Fluidized-bed oxidative coupling of methane over the Mn-NaW/TiO₂ catalyst: Effects of TiO₂ phase and interphase

The Mn-NaW/TiO₂ catalyst shows a broad promise for practical application in the fluidized-bed oxidative coupling of methane (FB-OCM) but there is still a lack of understanding of the role of TiO₂. Herein, a series of Mn-NaW/TiO₂ catalysts with tuned anatase and rutile compositions were obtained by varying the calcination temperature and duration and were examined in the FB-OCM reaction.
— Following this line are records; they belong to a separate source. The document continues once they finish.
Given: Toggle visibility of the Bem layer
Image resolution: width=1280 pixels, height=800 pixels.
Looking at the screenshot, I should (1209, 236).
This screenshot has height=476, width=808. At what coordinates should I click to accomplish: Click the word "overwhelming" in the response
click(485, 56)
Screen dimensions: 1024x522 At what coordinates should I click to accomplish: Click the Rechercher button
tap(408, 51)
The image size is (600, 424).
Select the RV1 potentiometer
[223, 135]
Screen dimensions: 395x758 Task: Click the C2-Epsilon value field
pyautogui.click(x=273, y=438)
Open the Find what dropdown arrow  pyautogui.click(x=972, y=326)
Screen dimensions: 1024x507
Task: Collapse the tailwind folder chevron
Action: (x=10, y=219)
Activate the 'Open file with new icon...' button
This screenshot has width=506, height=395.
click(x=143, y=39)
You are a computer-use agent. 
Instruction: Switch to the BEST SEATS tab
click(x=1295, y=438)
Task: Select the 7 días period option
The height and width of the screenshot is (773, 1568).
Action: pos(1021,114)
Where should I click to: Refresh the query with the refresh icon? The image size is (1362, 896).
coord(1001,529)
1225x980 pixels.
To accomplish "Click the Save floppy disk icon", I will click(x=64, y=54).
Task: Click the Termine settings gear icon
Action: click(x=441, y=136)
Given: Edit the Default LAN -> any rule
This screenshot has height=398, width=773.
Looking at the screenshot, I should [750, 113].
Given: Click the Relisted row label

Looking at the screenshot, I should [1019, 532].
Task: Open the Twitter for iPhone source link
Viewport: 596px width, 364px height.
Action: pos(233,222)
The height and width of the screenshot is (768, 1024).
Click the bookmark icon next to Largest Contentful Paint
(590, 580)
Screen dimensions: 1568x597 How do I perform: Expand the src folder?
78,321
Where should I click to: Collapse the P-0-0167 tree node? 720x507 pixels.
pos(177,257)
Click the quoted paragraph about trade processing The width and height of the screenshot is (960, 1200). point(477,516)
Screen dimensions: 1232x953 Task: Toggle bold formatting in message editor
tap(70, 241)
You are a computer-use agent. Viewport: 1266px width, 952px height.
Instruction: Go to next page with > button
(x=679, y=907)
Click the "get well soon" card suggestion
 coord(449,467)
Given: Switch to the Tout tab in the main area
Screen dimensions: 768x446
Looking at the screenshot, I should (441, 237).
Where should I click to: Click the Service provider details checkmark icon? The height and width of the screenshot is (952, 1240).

It was found that the Mn-NaW/TiO₂ catalysts with a proper rutile fraction (F_R) of 30–90% could fully initiate the FB-OCM reaction at 760 °C, achieving 26–29% CH₄ conversion and 65–73% C₂-C₃ selectivity for a feed gas of CH₄/O₂ (5/1, vol/vol; no dilution gas) at 760–840 °C. The lattice oxygen in the TiO₂ did not directly participate in the FB-OCM reaction, whereas the TiO₂ phase played a crucial role in tuning the lattice oxygen activity of Mn₂O₃ through the redox cycle of “2Mn₂O₃ + 4TiO₂ ↔ 4MnTiO₃ + O₂”. The higher the rutile phase content in the Mn-NaW/TiO₂ catalysts, the lower the activity of the lattice oxygen in Mn₂O₃ but conversely the higher the selectivity to C₂-C₃ selectivity. In addition, the density functional theory (DFT) calculations confirmed that the anatase-rutile junction was conductive to the thermal reduction of Mn₂O₃ to form MnTiO₃.